Anyway, ask her if she minds if you list it and you'll give her 80% of the profit or something like that.

brighterthanthemoon · 17/11/2022 07:55

Whatever you do don't do it without asking as if she sees her stuff on vinted she will be well pissed off. Alternatively wait a year and then sell it when DD has grown out of it.

Ivyonafence · 17/11/2022 07:57

I've had this happen to me, something I gave away appeared on Facebook marketplace. I thought it was incredibly tacky of them and it impacted our friendship.

I wouldn't do it. You said you'd give the items DD didn't want to a charity so keep your word.

carefulcalculator · 17/11/2022 07:57

It's not ok, unless you ask. If she just gave you the clothes it'd be fine, but the arrangement was your DD would check and the rest go to charity. Your friend wants to benefit charity but gave you first dibs.

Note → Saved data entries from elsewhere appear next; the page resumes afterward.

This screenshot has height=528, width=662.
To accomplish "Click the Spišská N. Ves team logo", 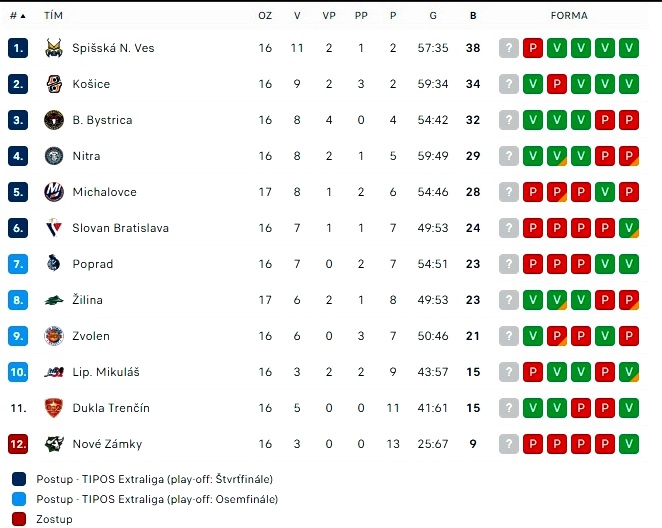I will pyautogui.click(x=54, y=48).
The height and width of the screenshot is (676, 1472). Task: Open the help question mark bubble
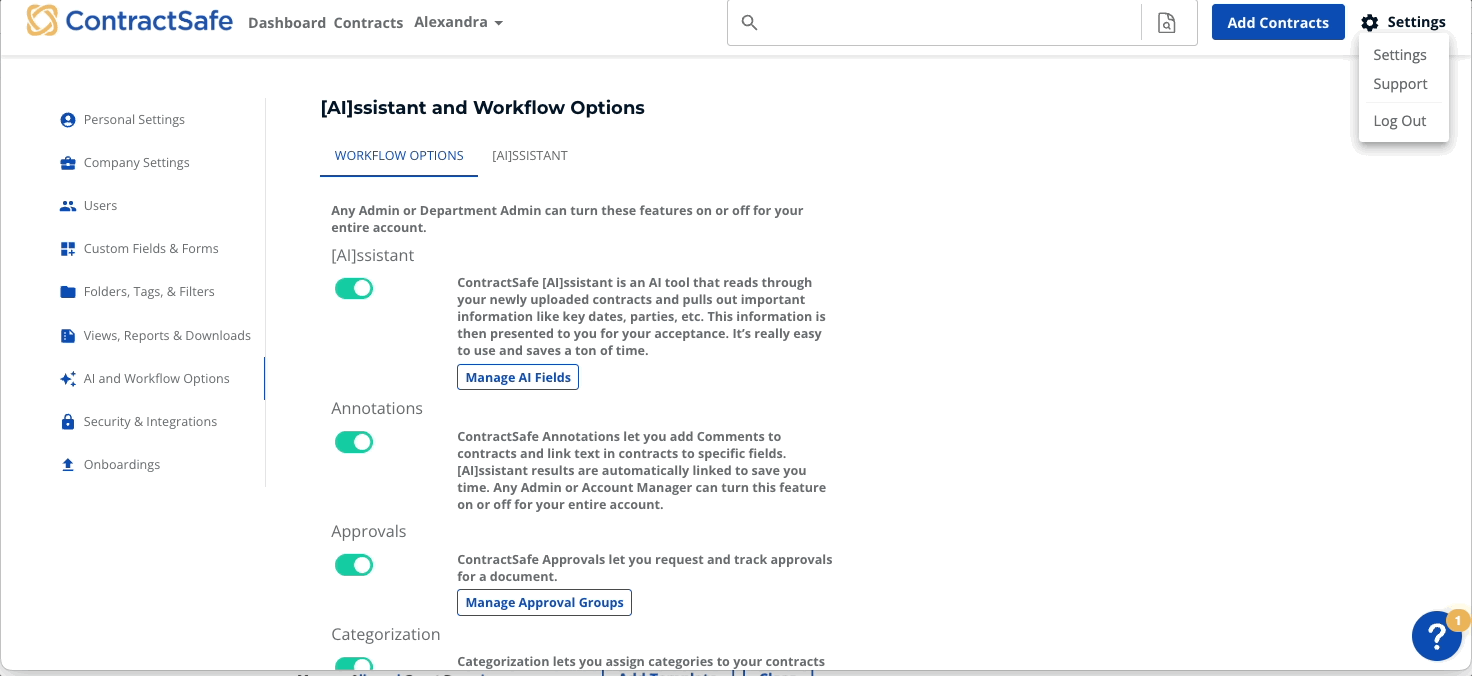point(1436,636)
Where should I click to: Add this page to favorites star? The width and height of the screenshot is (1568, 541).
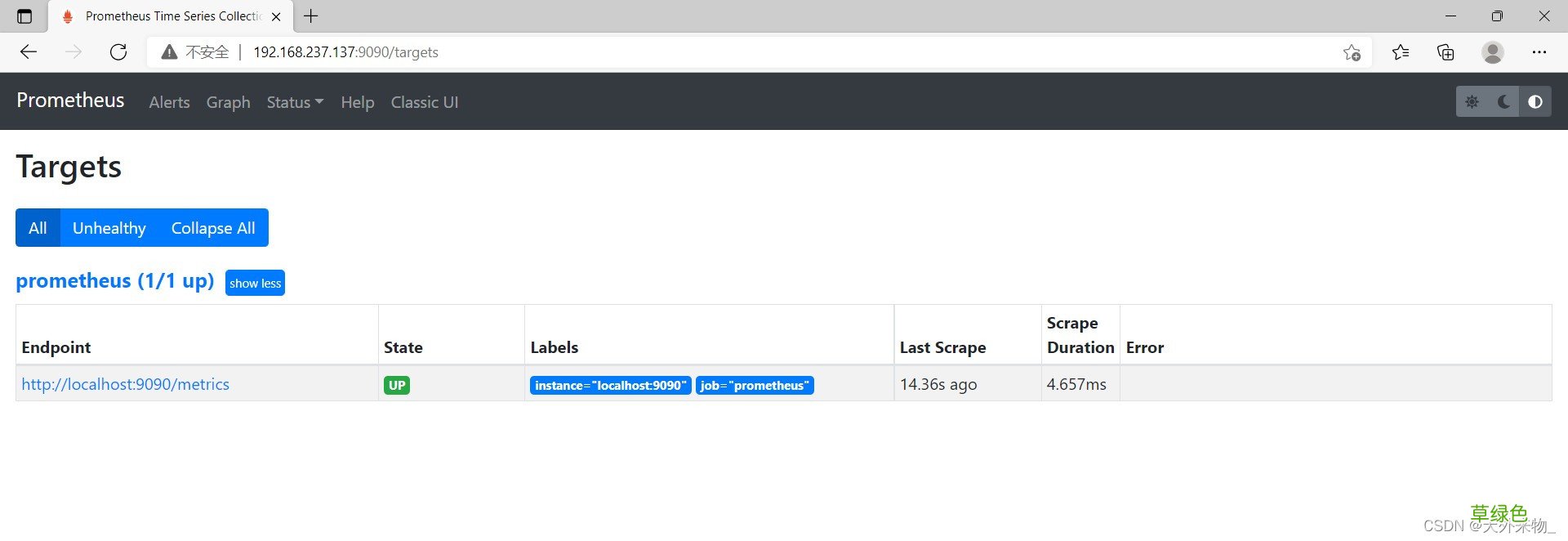click(x=1352, y=52)
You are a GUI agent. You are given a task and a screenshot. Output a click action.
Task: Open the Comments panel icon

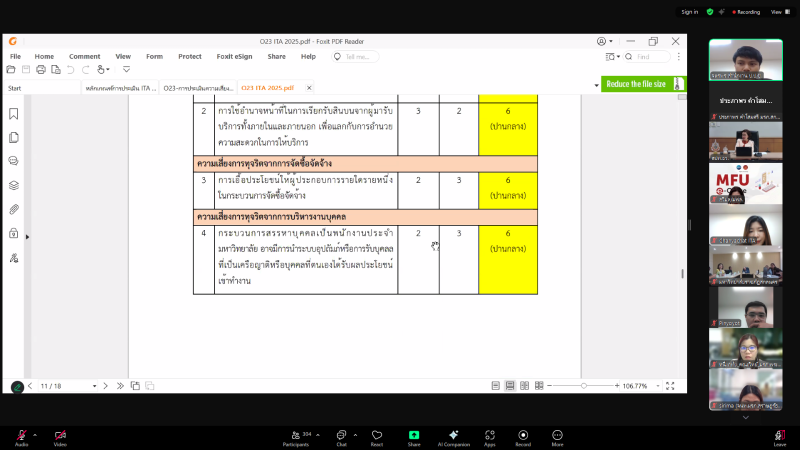14,160
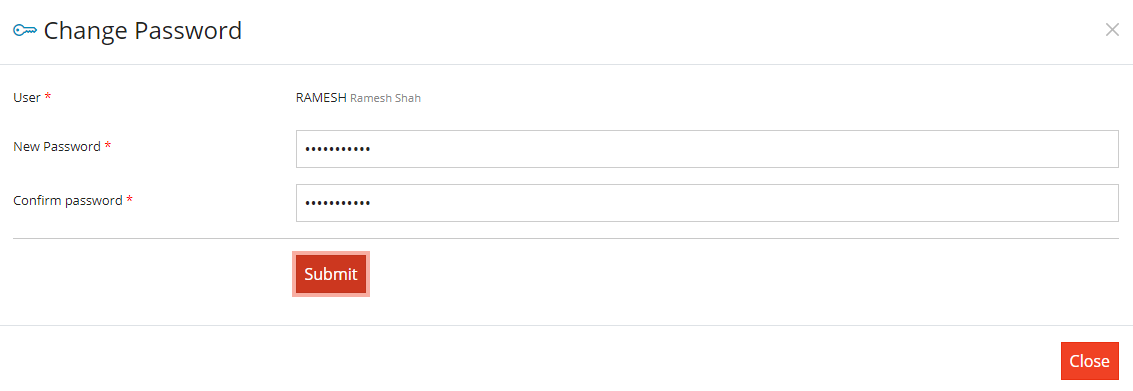
Task: Focus the Confirm password input field
Action: 707,203
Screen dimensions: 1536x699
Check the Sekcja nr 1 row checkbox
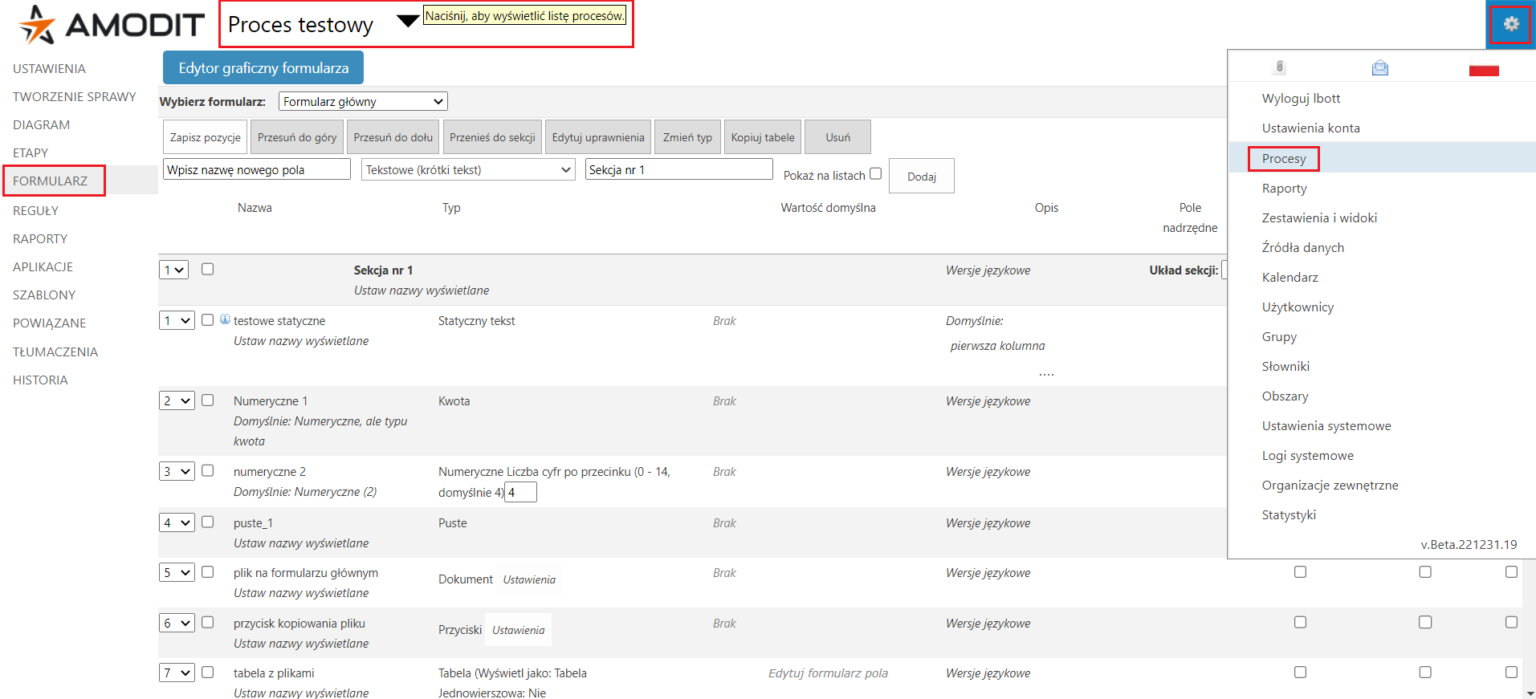point(207,269)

MichaelFabricantWig · 17/11/2022 07:57

Z0rr0 · 17/11/2022 01:46

Ok. Thanks for the tip it's not cool. Maybe I'll ask her if she minds. It's not about the money. Just thought it's the sort of stuff people might like on Vinted. I donate regularity to charity shops and give stuff away on Facebook. I'm not trying to screw them out of cash. Most shops have way more stuff than they can sell so it ends up going to scrap. It was just an alternate route to finding clothes a new home. But I should run it past her first.

It’s not about screwing over the CS but your friend

lanbro · 17/11/2022 08:04

I think it's fine, ime people offload them to other people so they don't have to sort them for rhe charity. Just tell her you're going to fo it, offer to go halves but I bet she'll just be glad to be rid of them.